Let $(x^1,x^2,\dots,x^n)$ denote the standard coordinates on $U \subseteq \mathbb{R}^n$.

means

Let $(x^1,x^2,\dots,x^n)$ denote the coordinates on $U$ (see the section About convention/notation above) where the ambient manifold is $\mathbb{R}^n$ with its standard smooth structure and the smooth chart under consideration is $(U,id_U)$.

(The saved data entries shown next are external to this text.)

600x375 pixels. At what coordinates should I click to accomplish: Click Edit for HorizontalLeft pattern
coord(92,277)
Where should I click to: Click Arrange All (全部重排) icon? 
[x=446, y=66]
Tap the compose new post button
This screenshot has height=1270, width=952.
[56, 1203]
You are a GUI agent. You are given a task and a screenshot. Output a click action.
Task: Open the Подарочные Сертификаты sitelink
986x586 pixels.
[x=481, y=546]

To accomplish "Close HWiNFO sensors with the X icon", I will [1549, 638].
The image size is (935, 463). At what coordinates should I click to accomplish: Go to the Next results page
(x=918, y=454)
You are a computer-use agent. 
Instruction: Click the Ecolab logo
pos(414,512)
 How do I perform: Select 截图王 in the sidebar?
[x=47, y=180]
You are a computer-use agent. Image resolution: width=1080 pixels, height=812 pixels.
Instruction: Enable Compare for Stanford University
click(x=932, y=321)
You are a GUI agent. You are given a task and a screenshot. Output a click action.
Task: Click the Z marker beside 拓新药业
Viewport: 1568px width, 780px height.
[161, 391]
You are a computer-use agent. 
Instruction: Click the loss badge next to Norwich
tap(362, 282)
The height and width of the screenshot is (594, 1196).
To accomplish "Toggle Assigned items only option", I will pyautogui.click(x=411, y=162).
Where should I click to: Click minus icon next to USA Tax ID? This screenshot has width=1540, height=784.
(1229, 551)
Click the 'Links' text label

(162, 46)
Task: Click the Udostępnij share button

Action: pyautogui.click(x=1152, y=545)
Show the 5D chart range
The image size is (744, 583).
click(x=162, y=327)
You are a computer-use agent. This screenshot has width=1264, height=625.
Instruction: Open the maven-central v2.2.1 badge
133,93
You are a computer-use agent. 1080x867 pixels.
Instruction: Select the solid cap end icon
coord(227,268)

so that if $f \in C^\infty(U)$ then using the above definition of partial derivatives we have that for $x \in U$,

$$\frac{\partial f}{\partial x^i}(x) = \frac{\partial (f \circ id_U^{-1})}{\partial x^i}(id_U(x)) = \frac{\partial f}{\partial x^i}(x)$$

That is, in the case where $U$ is given standard coordinates, the operation is the same as the regular partial derivative operator. The $x^i$ on the left corresponds to coordinates on $U$, and the $x^i$ on the right corresponds to the notation used for the definition of the regular partial derivative operator in $\mathbb{R}^n$. For further clarity,

If $(z^1,z^2,\dots,z^n)$ denotes the standard coordinates on $U \subseteq \mathbb{R}^n$, then $$ \frac{\partial f}{\partial z^i}(x) = \frac{\partial (f \circ id_U^{-1})}{\partial x^i}(id_U(x)) = \frac{\partial f}{\partial x^i}(x)$$

Thus, for the case of the notation within the Corollary,

$$\frac{\partial G^i}{\partial y^k}(F(x)) = \frac{\partial (G_i \circ id_\widetilde{U}^{-1})}{\partial x^k}(id_\widetilde{U}(F(x))) = \frac{\partial G_i}{\partial x^k}(F(x))$$

where the $x^k$ on the right corresponds to the notation used for the regular $k^{th}$ partial derivative in $\mathbb{R}^m$.

Caveat:

This is a book about smooth manifolds, so the above partial derivative operator is only defined for cases where $f \in C^\infty(U)$ rather than $f \in C^1(U)$ as required within the Corollary. Of course we know the Corollary to be true from classical analysis, and it can be proved without any direct mention of ideas from the theory of smooth manifolds. The main reason I believe why the author mentioned the notation/convention is to differentiate between the regular partial derivative operator within $\mathbb{R}^n$ and $\mathbb{R}^m$ (since the book only uses the $x^i$ notation to define the regular partial derivative, a scattering of only $x^i$'s would've made the Corollary unpleasant to read) as well as to begin to bring in some of the convention/notation that will be used within the text.

Answer 2

You mention bases in linear algebra - this is very, very similar. When you write $\mathbb{R}^n$ here, you mean an $n$-dimensional $\mathbb{R}$-vector space $V$ with a chosen ordered basis (you could be picky and just think about the set of $n$-tuples of real numbers with the usual addition and scalar multiplication and the ordered basis of tuples like $(1,0,\dots,0)$ that you'd likely choose); let's say $b_1,\dots,b_n \in V$ is this ordered basis. There is a unique ordered basis (the dual basis) in the dual of our vector space $V^*$, which we'll denote by $x^1,\dots,x^n \in V^*$, so that $$x^i(b_j) = \left\{ \begin{array}{ll} 1 & i=j \\ 0 & i\ne j \end{array} \right.$$ for any $1\le i,j\le n$. By definition, these $x^i$ are (linear) functions from our vector space $V$ (though we abuse notation and just write $\mathbb{R}^n$ instead of $V$) to the underlying field $\mathbb{R}$. This is all cooked in when you write $\mathbb{R}^n$. These functions $x^1,\dots,x^n$ are the standard coordinates on $\mathbb{R}^n$.

Now if you take any open subset $U\subset \mathbb{R}^n$, you can just restrict these functions $x^1,\dots,x^n$ to $U$ and call them the standard coordinates on $U$ (even though $U$ is likely no longer a vector space).